A mi juicio, son nuestros legisladores quienes han de asumir toda la responsabilidad por esta hecatombe, y que no se rasguen las vestiduras al afirmar la inexistencia de una verdadera política criminal respetuosa de los derechos humanos, como si los principales responsables de la misma no fueran ellos.

 

Fue nuestro Congreso quien modificó de manera irreflexiva un sistema procesal arraigado en la conciencia jurídica colombiana, siempre en aras de la modernidad. Un sistema procesal cuyo funcionamiento adecuado dependía de la aplicación de los mecanismos de negociación y acuerdos, de manera que la inmensa mayoría de casos no se resolviese en la etapa de juicio. Un Congreso de la República que sancionó de manera irresponsable la Ley 890, mediante la cual, de un solo plumazo, sin estudio sobre impacto fiscal y de derechos humanos, se incrementaban hasta puntos insospechados las penas de nuestro Código Penal.

 

Fueron nuestros congresistas quienes ávidos de votos sancionaron el Código de la Infancia y la Adolescencia, el cual incrementaba las penas para los delitos contra menores de edad y negaba cualquier beneficio a quien hubiere cometido este tipo de conductas, con lo que se congestionó nuestra justicia y cientos de personas ingresaron a las cárceles por hechos, como no, graves, pero que, de conformidad con el sistema procesal vigente, tendrían que tener otro tipo de soluciones.

 

Fueron estos mismos congresistas quienes aprobaron leyes como la de seguridad ciudadana, y el terrible estatuto anticorrupción, las cuales aumentaban las penas y negaban la procedencia de cualquier “beneficio” penal, con lo que la única solución era el encarcelamiento efectivo tanto del condenado, como del procesado. Como si estar privado de la libertad en el lugar de su domicilio fuese un beneficio. Como si la privación de la libertad pudiese graduarse entre menos o más grave.
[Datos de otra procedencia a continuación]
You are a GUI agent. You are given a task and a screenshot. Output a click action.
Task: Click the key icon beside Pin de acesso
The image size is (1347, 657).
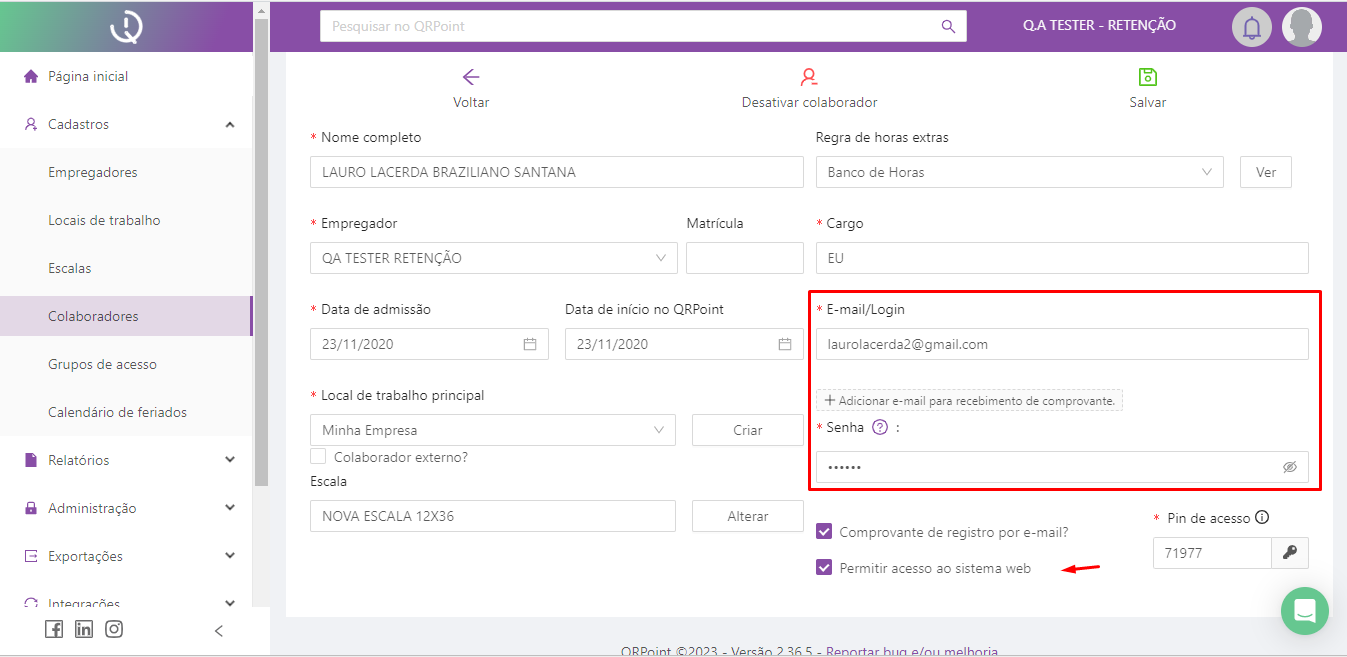1290,553
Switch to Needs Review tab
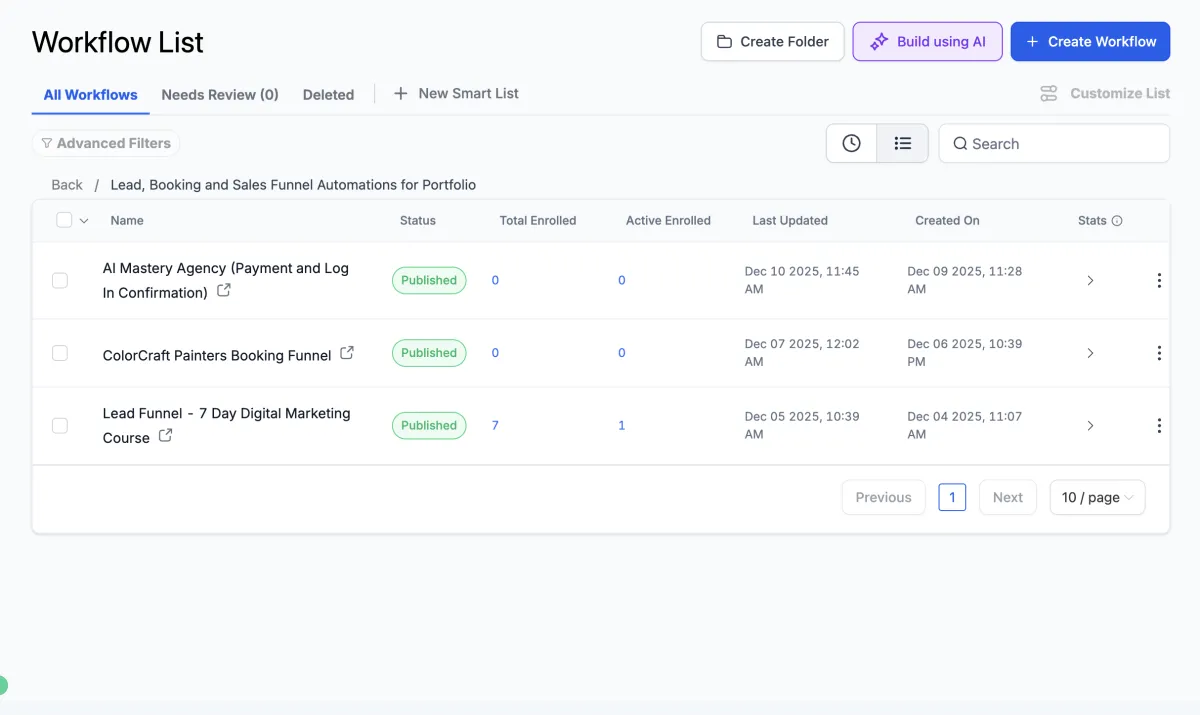Viewport: 1200px width, 715px height. [x=220, y=95]
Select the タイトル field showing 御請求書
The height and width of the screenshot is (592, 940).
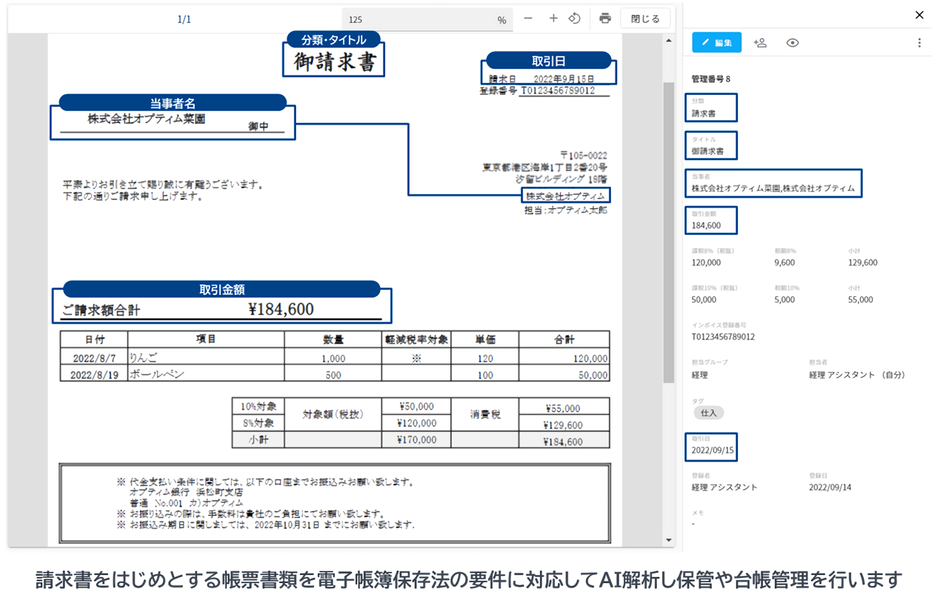pos(712,145)
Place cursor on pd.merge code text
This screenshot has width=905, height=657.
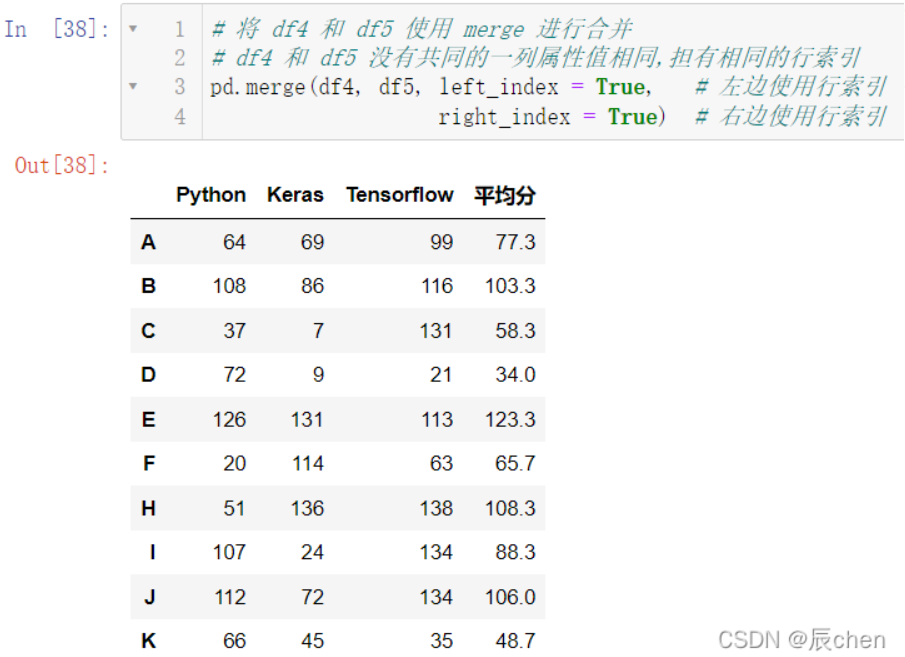[x=257, y=87]
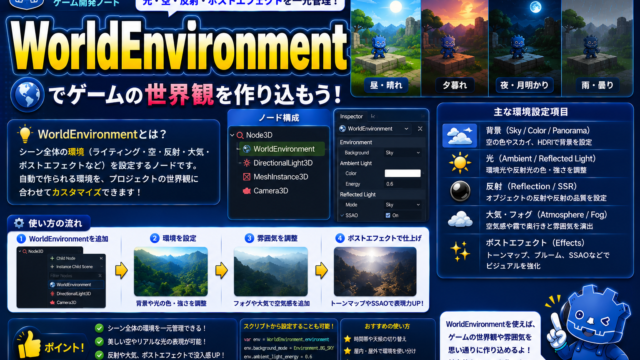The height and width of the screenshot is (360, 640).
Task: Select the Inspector tab
Action: 351,116
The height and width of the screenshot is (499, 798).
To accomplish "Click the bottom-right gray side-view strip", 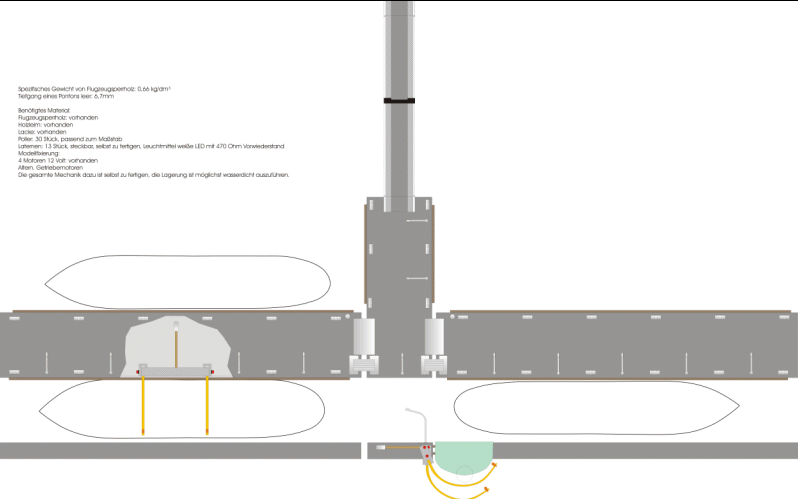I will 650,450.
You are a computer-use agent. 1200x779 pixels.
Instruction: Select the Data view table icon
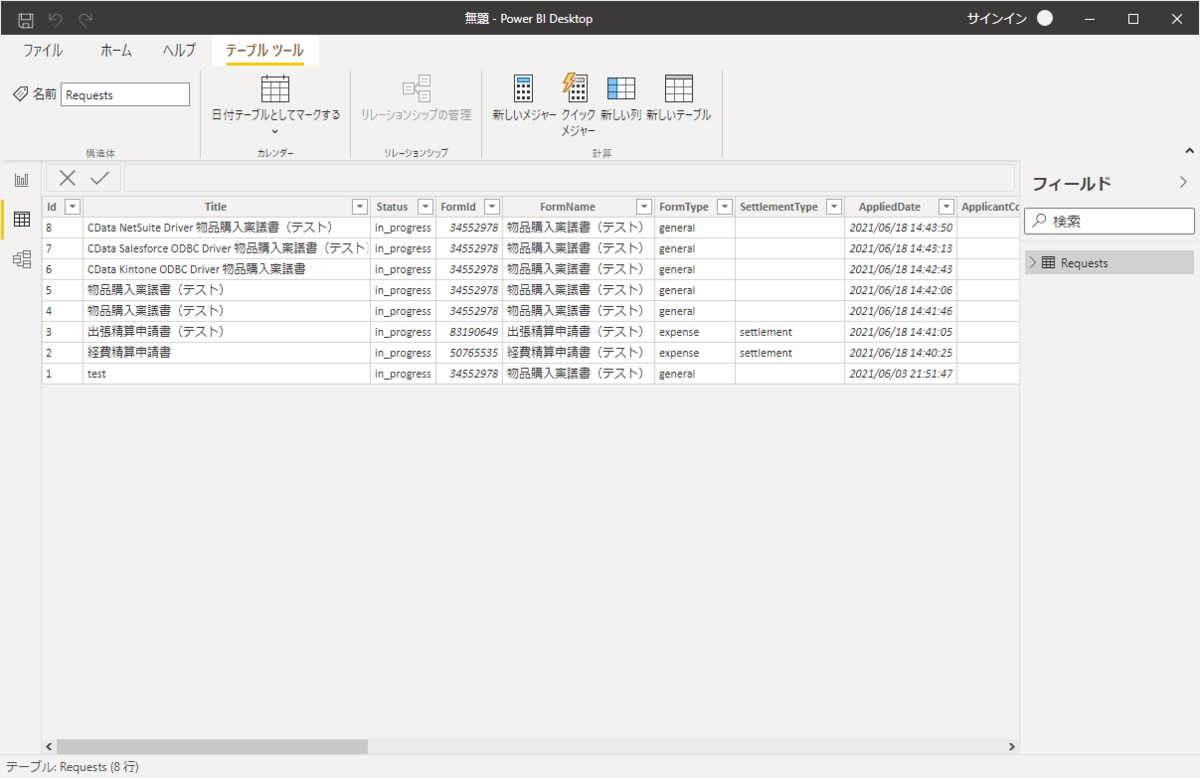(21, 220)
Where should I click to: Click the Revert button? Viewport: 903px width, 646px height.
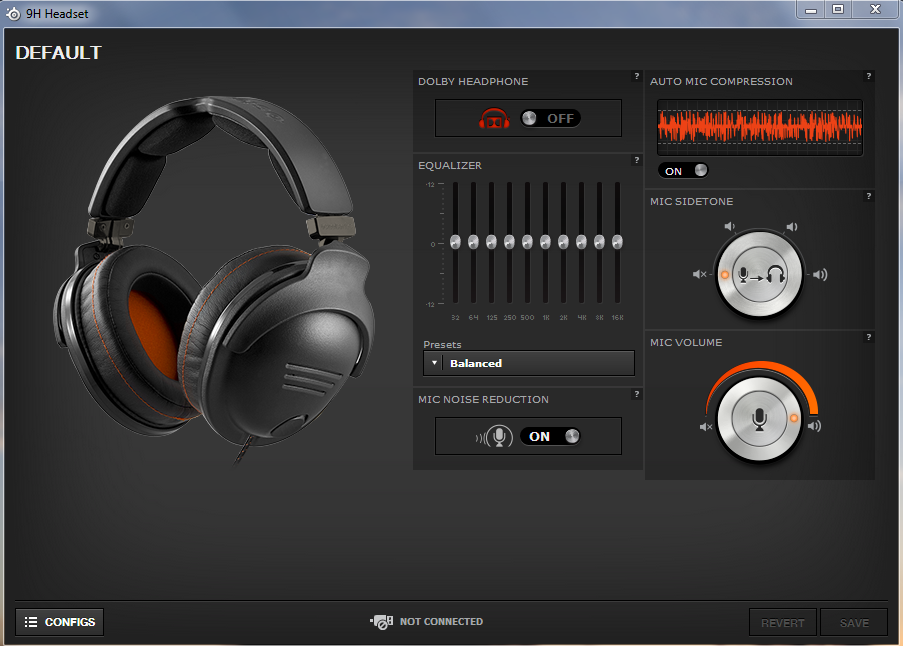tap(782, 623)
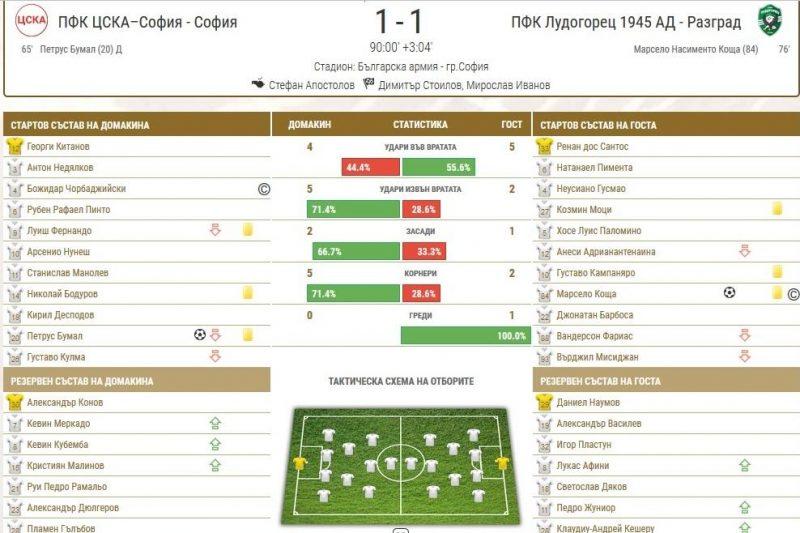Click the substituted-on arrow for Кевин Меркадо
This screenshot has height=533, width=800.
215,423
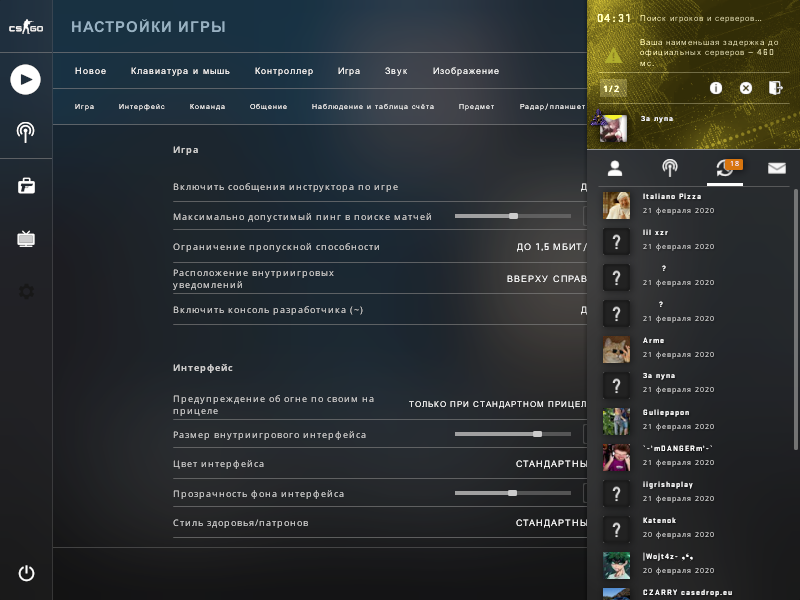The image size is (800, 600).
Task: Select recent teammates tab with badge 18
Action: click(x=725, y=168)
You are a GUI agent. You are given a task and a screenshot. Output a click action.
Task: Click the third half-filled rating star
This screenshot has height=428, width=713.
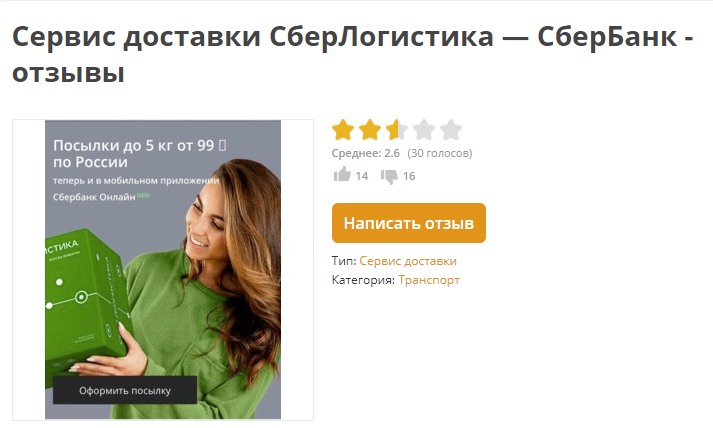[x=397, y=130]
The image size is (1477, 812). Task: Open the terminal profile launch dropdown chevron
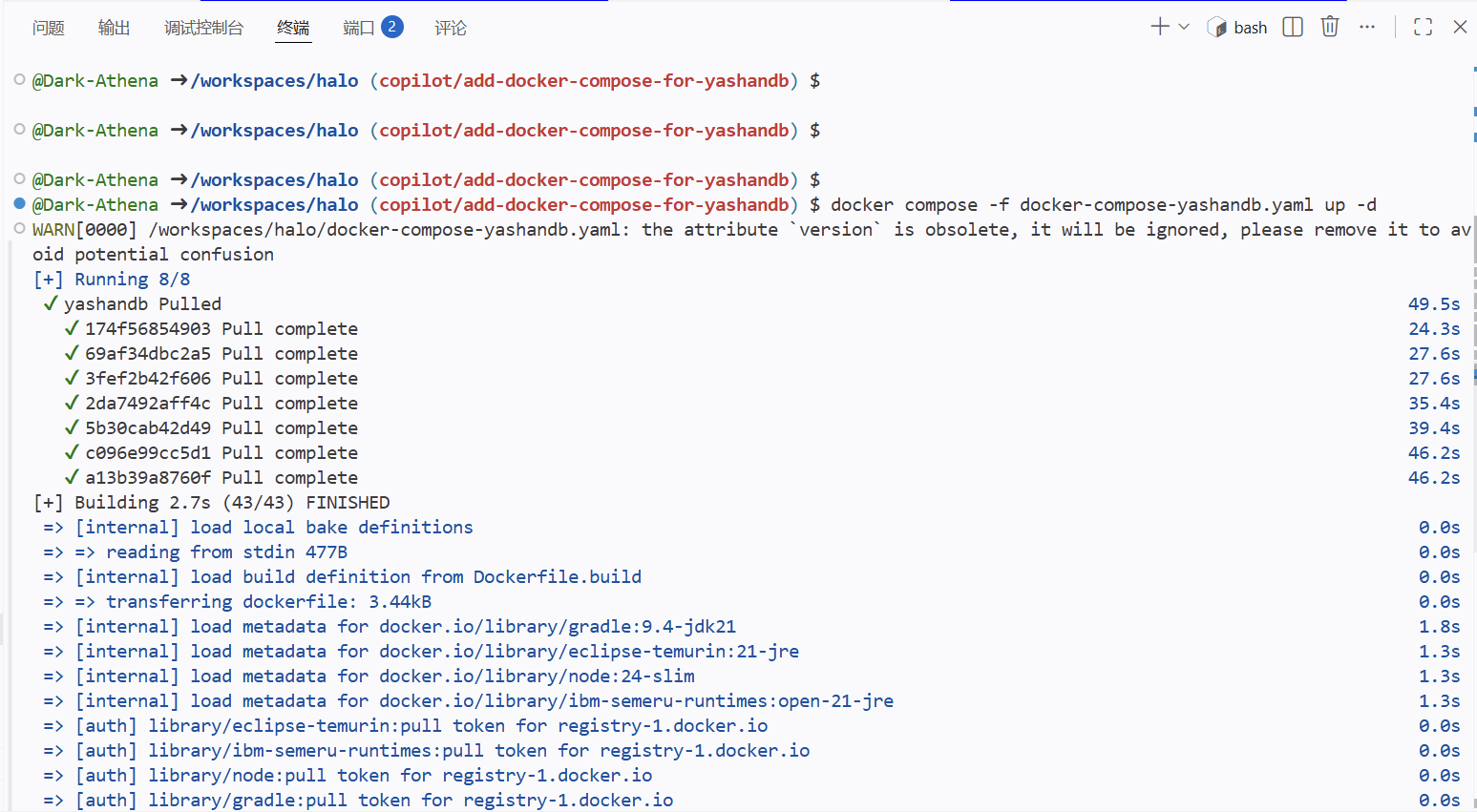click(x=1184, y=27)
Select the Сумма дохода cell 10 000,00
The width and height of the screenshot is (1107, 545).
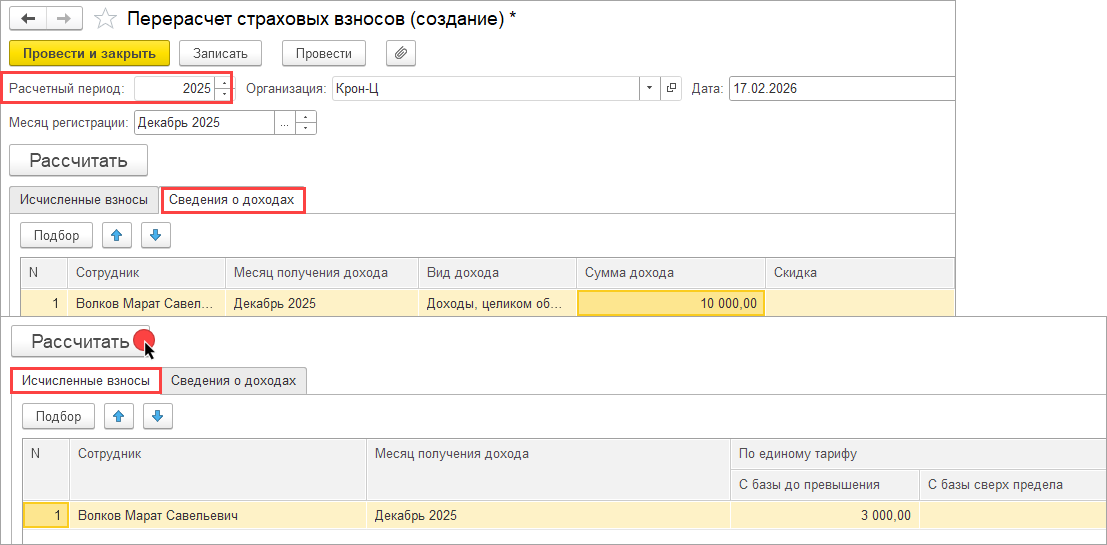(670, 303)
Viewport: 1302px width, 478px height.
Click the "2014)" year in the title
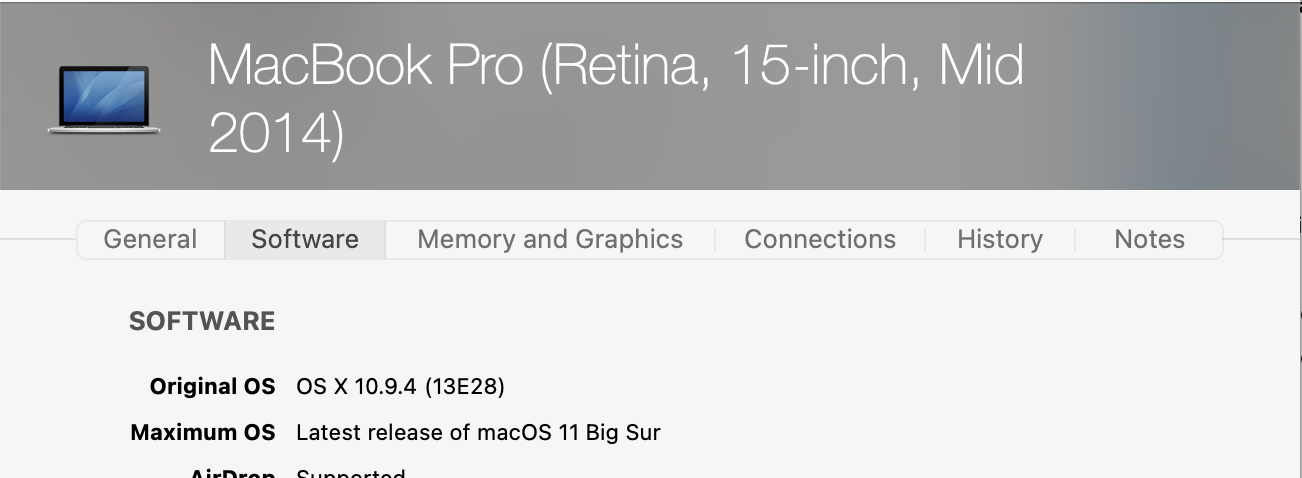click(x=276, y=132)
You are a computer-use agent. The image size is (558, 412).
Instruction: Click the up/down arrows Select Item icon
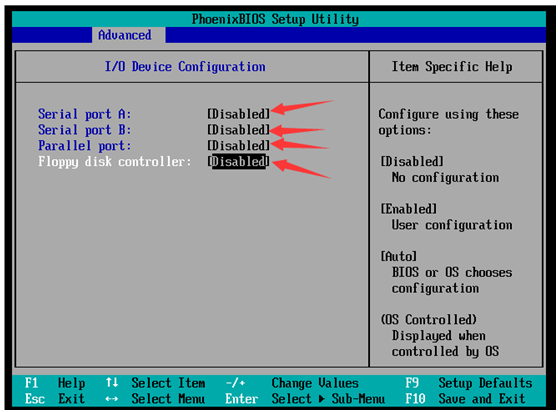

No, cualquier privación de la libertad, cualquiera, es igual de grave.

 

Fueron nuestros legisladores quienes aumentaron los eventos en los que procede la detención preventiva, permitiendo que las víctimas solicitaran la detención de quien se presume inocente, lo cual no dejó de ser en Colombia un mero enunciado retórico sin aplicación práctica alguna. Así como justificamos las masacres cometidas en el pasado bajo el argumento “por algo habrá sido”, sin ninguna vergüenza o recato moral vemos cómo abogados graduados de quién sabe qué facultades de derecho solicitan en audiencia pública el encerramiento de personas bajo el terrible argumento del ejemplo social.

 

Se ha expedido una reforma al sistema penitenciario que es en realidad una reforma coyuntural, que ha terminado con lo poquito que de coherente le quedaba a nuestra legislación. A hoy, es difícil saber lo que está vigente y lo que no, y nuestra política criminal se encuentra una vez más en ese terrible péndulo en el que, al mejor estilo de la carrera décima en Bogotá, al ver al carterero gritamos “cójalo, dele duro” y luego, cuando llega la autoridad le reclamamos “suéltelo, pobrecito”.